Albert Trofimov, “Trends in the Development of Modern Budget Legislation in China and Russia“
The Russian and Chinese legal systems have a special historical and legal connection, that’s why it’s interesting enough to study public finance law of these states nowadays.
1. The budget legislation of Russia and China is the legal basis for creating multi-level and complex budget systems. Chinese system (unitary state) is a multi-stage system, consistent with its territorial division. The budget system of Russia is also filled with budgets of various levels: federal, regional, local. In this regard, a certain similarity is found. However, it is important to mention that in Russia and China the concept of “local budget” has a different content, which is predetermined by the difference in their legal nature.

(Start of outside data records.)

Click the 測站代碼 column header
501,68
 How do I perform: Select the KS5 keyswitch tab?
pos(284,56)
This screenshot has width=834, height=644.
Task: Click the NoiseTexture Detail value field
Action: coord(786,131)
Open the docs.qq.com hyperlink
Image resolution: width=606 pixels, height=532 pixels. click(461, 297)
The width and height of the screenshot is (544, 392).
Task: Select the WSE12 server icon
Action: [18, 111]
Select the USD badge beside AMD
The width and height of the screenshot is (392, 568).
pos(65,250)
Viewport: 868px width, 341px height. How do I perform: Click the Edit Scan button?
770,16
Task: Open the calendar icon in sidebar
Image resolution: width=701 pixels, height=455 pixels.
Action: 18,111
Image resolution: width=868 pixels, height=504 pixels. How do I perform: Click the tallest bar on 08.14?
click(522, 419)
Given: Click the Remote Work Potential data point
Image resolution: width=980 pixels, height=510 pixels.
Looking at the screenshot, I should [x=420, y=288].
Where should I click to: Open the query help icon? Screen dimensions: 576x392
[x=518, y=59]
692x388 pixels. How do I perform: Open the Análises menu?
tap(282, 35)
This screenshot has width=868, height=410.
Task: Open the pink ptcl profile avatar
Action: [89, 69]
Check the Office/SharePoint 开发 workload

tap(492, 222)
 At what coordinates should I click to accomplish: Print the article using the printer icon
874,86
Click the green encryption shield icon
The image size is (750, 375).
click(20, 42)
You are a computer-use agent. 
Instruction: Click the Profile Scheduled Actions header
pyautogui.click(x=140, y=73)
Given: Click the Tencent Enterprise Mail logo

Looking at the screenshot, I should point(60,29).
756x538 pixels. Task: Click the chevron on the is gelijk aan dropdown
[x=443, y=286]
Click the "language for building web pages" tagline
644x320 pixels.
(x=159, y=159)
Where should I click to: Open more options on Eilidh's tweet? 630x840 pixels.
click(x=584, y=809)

2. The complex organisation of two budget systems is evidenced by the number of different structural elements, each of which has its own publicly significant task (function). At the central level, China’s budget system includes major state budgets and various extra-budgetary funds. The Russian counterpart, along with the federal, regional, and local budgets, also includes the budgets of state extra-budgetary funds. Both budget systems have social insurance funds as an integral part of the systems. This indicates a special attitude of the legislators to the issue of financial provision of social insurance.
3. The budget legislation of Russia and China is aimed at ensuring the unity of each of the budget systems.
4. At the present stage, the budget systems of both Russia and China do not include in their structure funds related to private finance.